Who We Are

BCDG is a national coalition of Black‑led community development organizations advancing equity and economic resilience through collaboration, leadership, and advocacy.

The Black Community Developers Group (BCDG) is a national coalition of Black‑led community development  organizations and leaders working in both rural and urban communities across the United States. We exist to strengthen the collective power of Black community developers advancing equitable, community‑driven solutions.

BCDG brings together organizations with deep expertise in affordable housing, homeownership, financial capability, small business development, estate planning, and community advocacy. Through collaboration, shared learning, and leadership development, we help members build organizational capacity, navigate complex systems, and expand their impact.

Our work is grounded in the belief that Black leadership and lived experience are essential to closing the racial wealth gap and building long‑term economic resilience. We elevate the voices of Black community development leaders, support emerging and established professionals, and advocate for policies and investments that reflect the priorities of the communities they serve.

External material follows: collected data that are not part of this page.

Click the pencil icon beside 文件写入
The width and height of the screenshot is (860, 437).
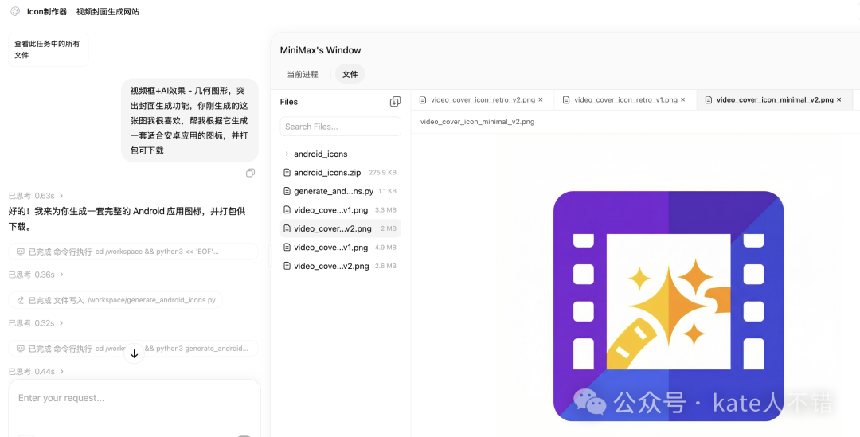tap(20, 300)
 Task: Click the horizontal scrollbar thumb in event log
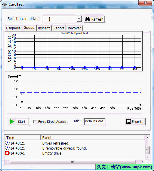(x=73, y=162)
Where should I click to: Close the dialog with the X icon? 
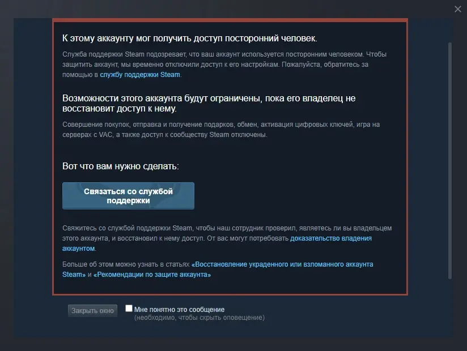click(458, 9)
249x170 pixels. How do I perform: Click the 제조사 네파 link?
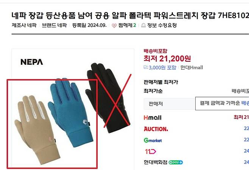pyautogui.click(x=24, y=25)
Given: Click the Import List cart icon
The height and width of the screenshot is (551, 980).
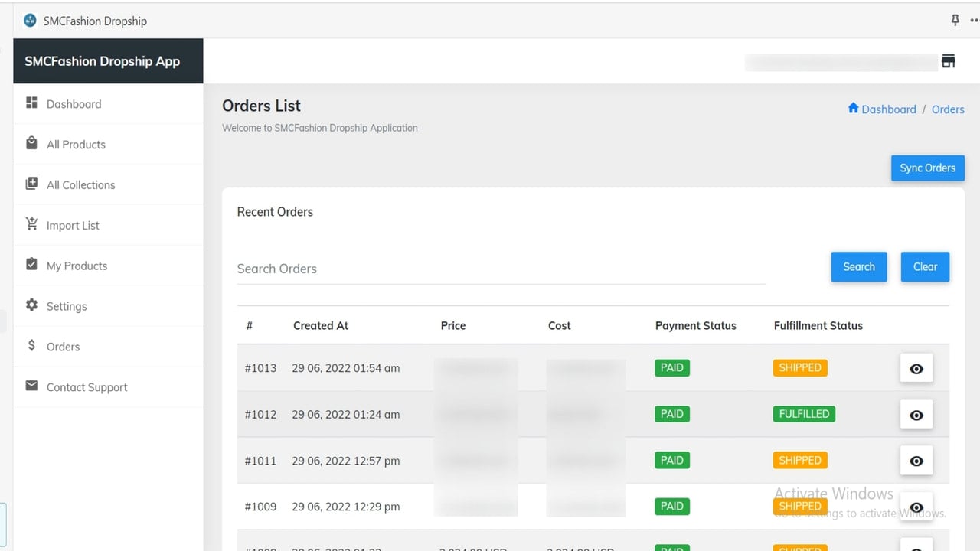Looking at the screenshot, I should point(31,224).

BCDG serves as both a trusted network and a collective platform—connecting organizations, amplifying expertise, and advancing generational wealth, economic equity, and sustainable community development nationwide.

What We Do

We are a professional networking group comprised of community developers, educators, home builders, lenders, community development financial institutions, and other professional organizations striving to remedy the lack of reparative investments in the black community.

Our History

In 2010, a small group of black community development leaders began to gather to share their experiences as black leaders in the sector. As the years passed, the conversations became more intentional and shifted to identifying the inequities in funding, resources, and support that black-led organizations received. The group immediately identified that no one was holding those in power accountable within their network. There grew the need for the formalized African Diaspora Group (ADG) to protect the interest of the black leaders who rallied for the good of the black community. The African Diaspora Group members worked amongst themselves, trying to effectuate change as black leaders and as catalysts within black communities until the tragic murder of George Floyd in 2020. This momentous tragedy shaped the landscape and structure of the African Diaspora Group to become a national coalition of black leaders as a non-profit 501(c)(3) organization now known as the Black Community Developers Group (BCDG). 2022 has been an inaugural year for BCDG, where we hired our first full-time staff member, an Executive Director. Our Executive Director has provided structure through formalizing processes and procedures, expanded BCDG’s outreach, improved and refined BCDGs branding, implemented the Building Thriving Communities Internship, and introduced the group as a fee-based membership organization. Additionally, she has led the charge in our most recent campaign, where we challenged proposed regulatory changes with the Community Reinvestment Act of 1999, sharing how black communities have continuously been disenfranchised and underrepresented.

Our Call to Action

Our call to action included explicitly including race–black communities instead of low-to-moderate-income communities where black families are often overlooked and addressing the lack of accountability that banks have to reinvest in black communities urban and rural alike.